Stated exercise. Please copy the records word for word, everything from the line containing "The width and" down to the line containing "This screenshot has height=505, width=287.", and leave the pictures out of your answer.

((

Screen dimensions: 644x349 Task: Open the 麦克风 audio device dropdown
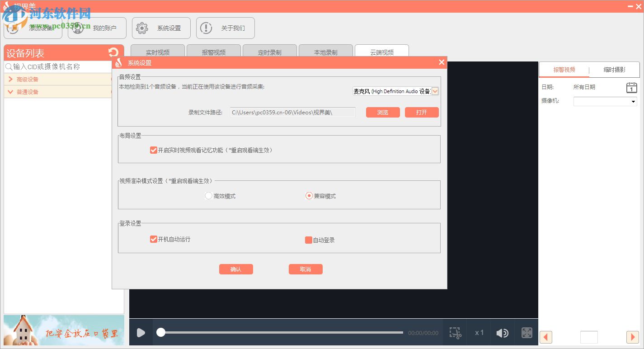435,91
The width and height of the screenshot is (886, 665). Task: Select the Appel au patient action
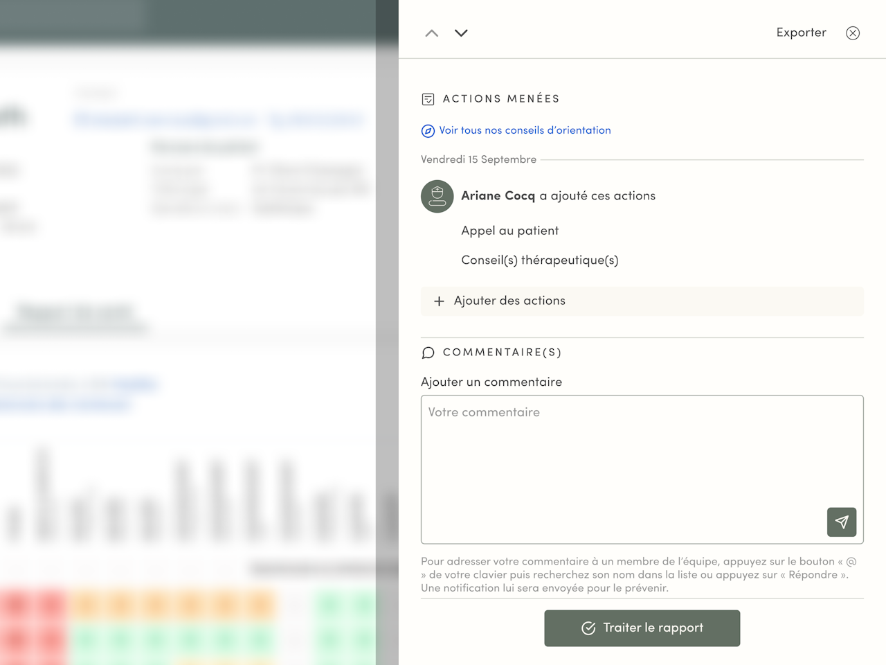(x=509, y=231)
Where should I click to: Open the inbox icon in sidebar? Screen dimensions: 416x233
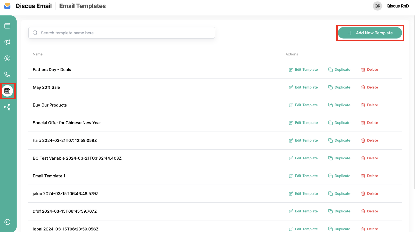point(7,26)
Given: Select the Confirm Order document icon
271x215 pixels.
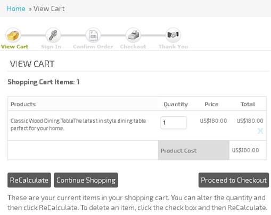Looking at the screenshot, I should (93, 35).
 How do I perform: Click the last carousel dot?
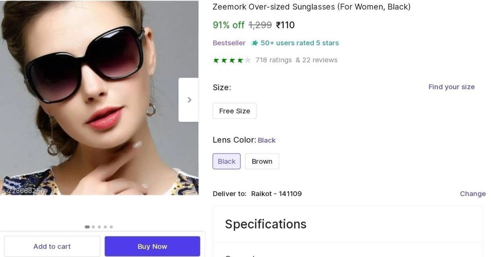pos(111,227)
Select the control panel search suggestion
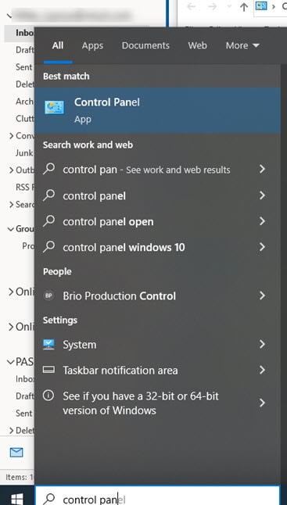This screenshot has height=505, width=287. pyautogui.click(x=157, y=195)
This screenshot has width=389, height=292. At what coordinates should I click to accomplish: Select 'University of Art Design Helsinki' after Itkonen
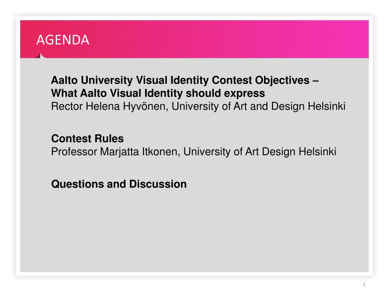click(260, 152)
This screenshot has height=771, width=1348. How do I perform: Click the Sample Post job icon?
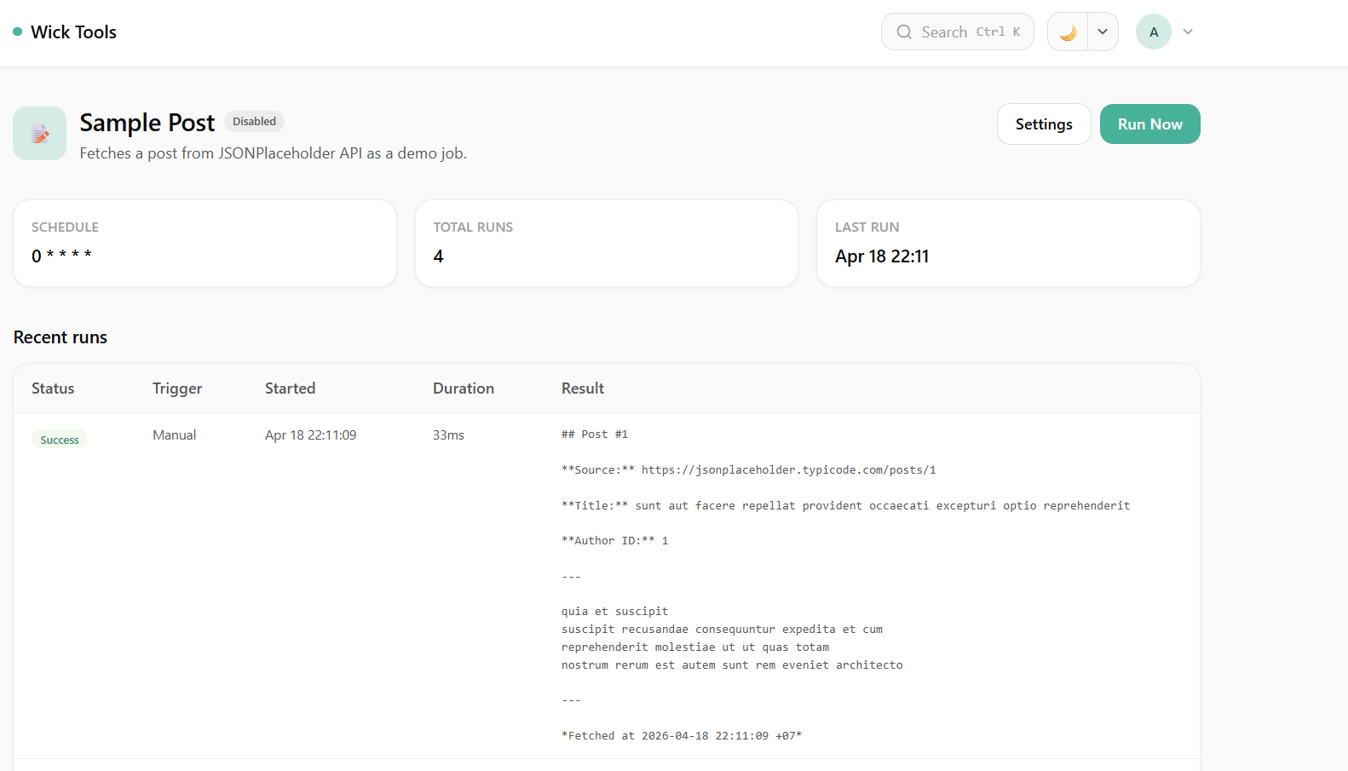tap(39, 134)
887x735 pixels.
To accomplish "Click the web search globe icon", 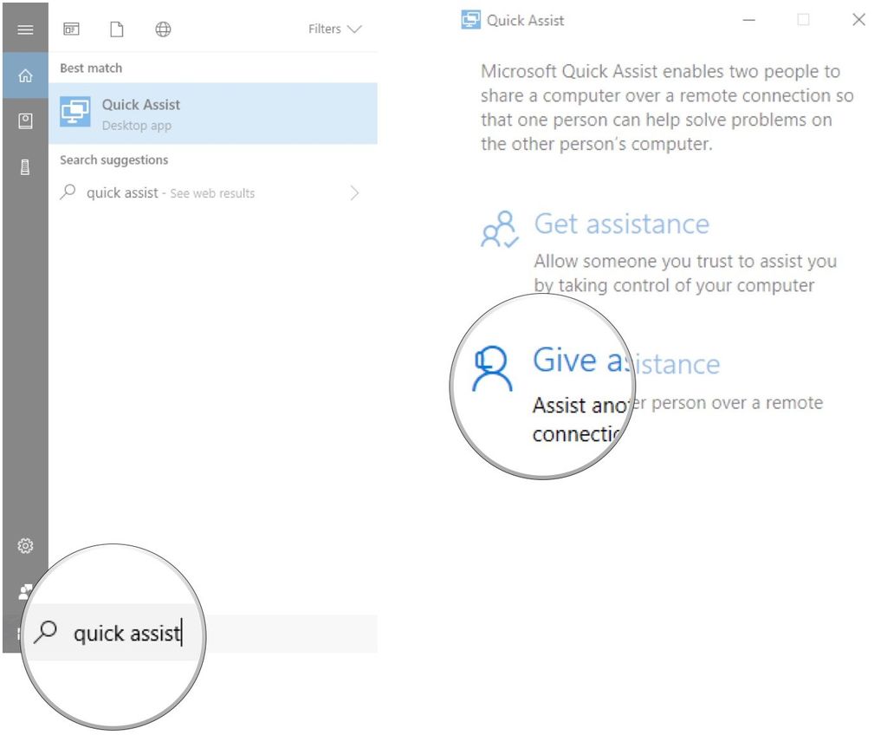I will 162,29.
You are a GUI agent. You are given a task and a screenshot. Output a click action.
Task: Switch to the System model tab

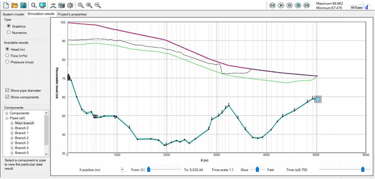click(13, 14)
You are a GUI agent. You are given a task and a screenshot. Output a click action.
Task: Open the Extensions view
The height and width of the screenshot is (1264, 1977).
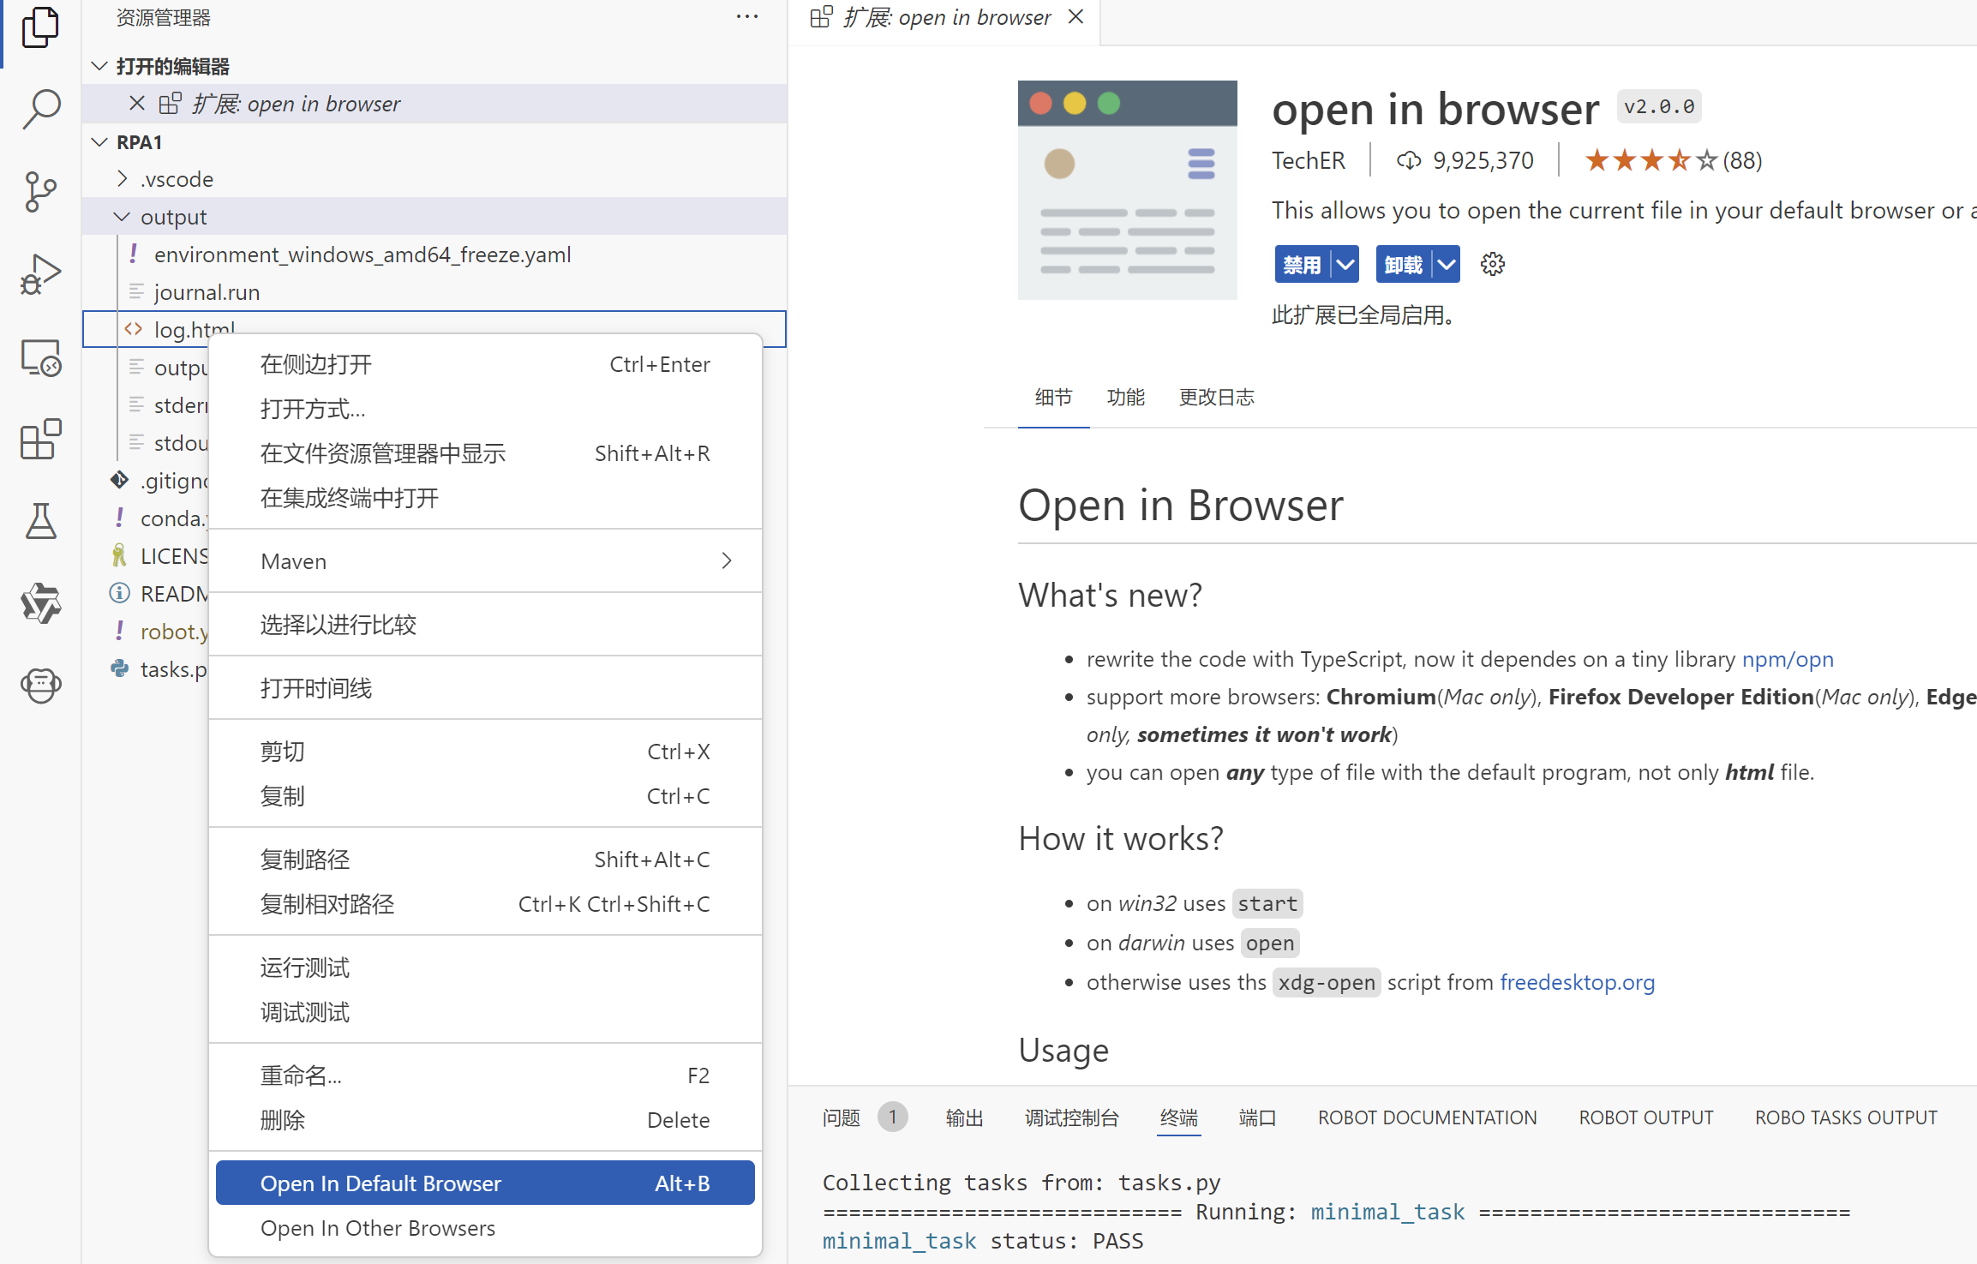(x=40, y=440)
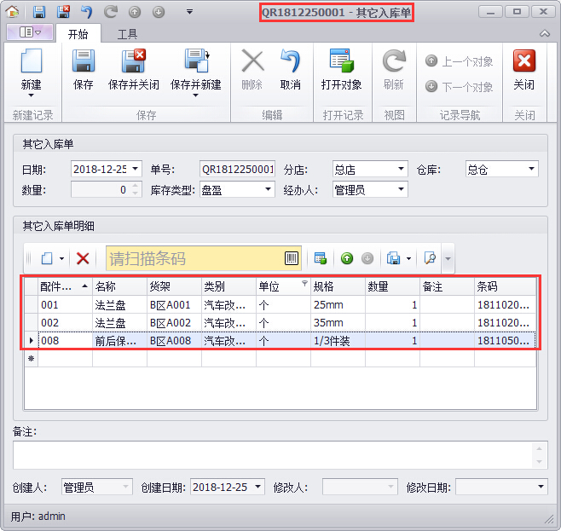Image resolution: width=561 pixels, height=531 pixels.
Task: Click the 请扫描条码 barcode input field
Action: [x=194, y=258]
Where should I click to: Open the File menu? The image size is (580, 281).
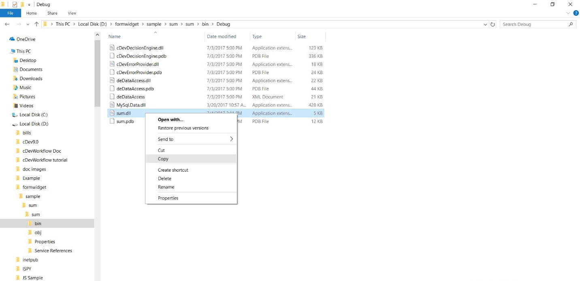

))

Written response.
The width and height of the screenshot is (886, 665). Task: Select the Appel au patient action
(x=509, y=231)
Where should I click to: Open the inbox icon in sidebar? Screen dimensions: 416x233
point(7,26)
Given: Select the Confirm Order document icon
271x215 pixels.
Looking at the screenshot, I should (93, 35).
 How do I perform: Click the last carousel dot?
pos(111,227)
Select the control panel search suggestion
This screenshot has height=505, width=287. pyautogui.click(x=157, y=195)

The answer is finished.